Recently I've been thinking about elementary embeddings, partition cardinals, etc. as part of my never-ending quest for understanding of consistency strength :p
I came up with this idea, called I* cardinals. I know their existence implies the existence of I3 cardinals, but is the existence of an I* cardinal equivalent to any existing LCAs and, if so, which ones? I have a hunch from their definition that they may be related to partition cardinals, but I don't know of any partition conditions (consistent with AC) at this level. If I* cardinals aren't equivalent to any existing LCAs, are they at least consistent (relative to other, stronger LCAs)?
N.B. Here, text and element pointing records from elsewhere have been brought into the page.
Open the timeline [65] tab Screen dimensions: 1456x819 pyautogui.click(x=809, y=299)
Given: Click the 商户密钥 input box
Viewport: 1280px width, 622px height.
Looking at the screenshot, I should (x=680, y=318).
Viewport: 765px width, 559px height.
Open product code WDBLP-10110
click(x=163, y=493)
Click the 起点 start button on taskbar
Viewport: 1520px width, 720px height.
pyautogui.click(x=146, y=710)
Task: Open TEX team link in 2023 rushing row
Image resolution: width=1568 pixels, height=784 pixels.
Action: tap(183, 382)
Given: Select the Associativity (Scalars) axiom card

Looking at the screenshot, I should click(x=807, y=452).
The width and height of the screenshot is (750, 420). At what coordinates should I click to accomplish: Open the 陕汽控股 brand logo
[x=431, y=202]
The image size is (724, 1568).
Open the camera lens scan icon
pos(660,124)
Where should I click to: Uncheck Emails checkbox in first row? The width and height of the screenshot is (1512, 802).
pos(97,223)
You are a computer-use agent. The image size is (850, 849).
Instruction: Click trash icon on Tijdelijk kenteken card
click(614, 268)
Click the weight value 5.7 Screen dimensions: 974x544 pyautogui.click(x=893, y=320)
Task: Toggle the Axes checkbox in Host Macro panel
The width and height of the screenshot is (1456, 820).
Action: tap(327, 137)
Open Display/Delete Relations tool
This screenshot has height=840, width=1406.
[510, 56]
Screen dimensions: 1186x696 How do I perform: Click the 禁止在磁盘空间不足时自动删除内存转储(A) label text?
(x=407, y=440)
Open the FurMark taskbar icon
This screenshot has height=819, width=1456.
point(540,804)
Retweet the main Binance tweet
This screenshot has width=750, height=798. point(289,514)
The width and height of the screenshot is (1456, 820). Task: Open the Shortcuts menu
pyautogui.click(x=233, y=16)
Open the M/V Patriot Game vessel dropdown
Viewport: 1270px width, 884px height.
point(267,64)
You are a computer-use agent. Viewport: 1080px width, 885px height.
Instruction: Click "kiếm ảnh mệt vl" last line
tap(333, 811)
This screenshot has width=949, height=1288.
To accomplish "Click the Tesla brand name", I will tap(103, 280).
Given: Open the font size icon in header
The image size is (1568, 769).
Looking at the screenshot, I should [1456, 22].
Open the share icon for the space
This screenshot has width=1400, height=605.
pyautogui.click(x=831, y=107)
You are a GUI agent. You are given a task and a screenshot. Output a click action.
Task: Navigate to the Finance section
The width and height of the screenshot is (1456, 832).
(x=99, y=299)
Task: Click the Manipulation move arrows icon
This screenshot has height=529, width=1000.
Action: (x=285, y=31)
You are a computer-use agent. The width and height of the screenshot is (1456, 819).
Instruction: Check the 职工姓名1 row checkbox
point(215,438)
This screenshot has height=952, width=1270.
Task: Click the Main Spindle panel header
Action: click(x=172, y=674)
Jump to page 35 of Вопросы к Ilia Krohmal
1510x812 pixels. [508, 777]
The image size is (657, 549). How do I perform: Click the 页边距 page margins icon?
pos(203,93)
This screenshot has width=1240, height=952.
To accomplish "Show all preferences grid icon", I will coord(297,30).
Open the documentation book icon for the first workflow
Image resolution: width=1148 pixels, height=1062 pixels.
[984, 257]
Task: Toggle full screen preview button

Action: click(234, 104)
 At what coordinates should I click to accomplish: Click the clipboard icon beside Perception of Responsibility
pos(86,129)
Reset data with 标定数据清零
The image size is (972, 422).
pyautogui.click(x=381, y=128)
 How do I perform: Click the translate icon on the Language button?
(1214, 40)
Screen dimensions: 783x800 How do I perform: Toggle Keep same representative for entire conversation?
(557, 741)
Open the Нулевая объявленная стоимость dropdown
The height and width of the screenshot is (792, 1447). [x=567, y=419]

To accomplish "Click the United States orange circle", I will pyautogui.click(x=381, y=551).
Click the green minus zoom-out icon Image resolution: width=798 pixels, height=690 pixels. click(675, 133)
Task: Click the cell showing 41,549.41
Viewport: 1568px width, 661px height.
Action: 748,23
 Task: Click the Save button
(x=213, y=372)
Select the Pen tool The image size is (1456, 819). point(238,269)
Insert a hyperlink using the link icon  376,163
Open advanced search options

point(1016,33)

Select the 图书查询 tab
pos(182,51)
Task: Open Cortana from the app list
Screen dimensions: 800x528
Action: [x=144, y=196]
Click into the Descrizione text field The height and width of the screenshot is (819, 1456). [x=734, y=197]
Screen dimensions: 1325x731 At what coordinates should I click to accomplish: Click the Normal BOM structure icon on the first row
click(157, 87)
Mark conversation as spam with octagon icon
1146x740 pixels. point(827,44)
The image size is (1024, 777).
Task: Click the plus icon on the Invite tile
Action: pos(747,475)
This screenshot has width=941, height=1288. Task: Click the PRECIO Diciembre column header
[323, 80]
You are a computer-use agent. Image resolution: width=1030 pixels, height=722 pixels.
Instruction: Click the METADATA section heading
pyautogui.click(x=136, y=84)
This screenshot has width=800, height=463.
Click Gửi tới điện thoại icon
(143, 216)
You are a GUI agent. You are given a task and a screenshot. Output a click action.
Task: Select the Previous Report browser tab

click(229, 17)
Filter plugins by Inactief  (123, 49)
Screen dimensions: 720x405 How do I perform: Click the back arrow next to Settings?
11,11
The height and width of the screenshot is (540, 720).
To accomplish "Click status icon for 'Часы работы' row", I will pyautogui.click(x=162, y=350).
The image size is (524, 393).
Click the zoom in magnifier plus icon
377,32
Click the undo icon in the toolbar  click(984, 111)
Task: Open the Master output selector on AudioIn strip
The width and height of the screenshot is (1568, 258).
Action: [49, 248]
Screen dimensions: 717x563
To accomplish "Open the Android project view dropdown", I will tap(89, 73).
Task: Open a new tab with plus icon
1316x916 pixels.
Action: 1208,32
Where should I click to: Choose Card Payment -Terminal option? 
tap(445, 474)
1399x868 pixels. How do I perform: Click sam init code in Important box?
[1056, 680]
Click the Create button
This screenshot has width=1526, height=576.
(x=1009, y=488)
Or are they plain inconsistent?
For an ordinal $\alpha$, $\alpha^*$ is the next $\Sigma_\omega$-sound cardinal after $\alpha$.
A set $X$ is a $Y$-elementary system if, for all $\mathcal{X}, \mathcal{Y} \subseteq X$ with $|\mathcal{X}| = |\mathcal{Y}| < \aleph_0$, there is a nontrivial elementary embedding $j_{\mathcal{X}, \mathcal{Y}}: Y \to Y$ so that $j_{\mathcal{X}, \mathcal{Y}}''\mathcal{X} = \mathcal{Y}$.
A cardinal $\kappa$ is an I* cardinal if there is a set $X$ so that $|X| = \kappa$ and $X \cup \{\kappa\}$ is a $V_{\kappa^*}$-elementary system.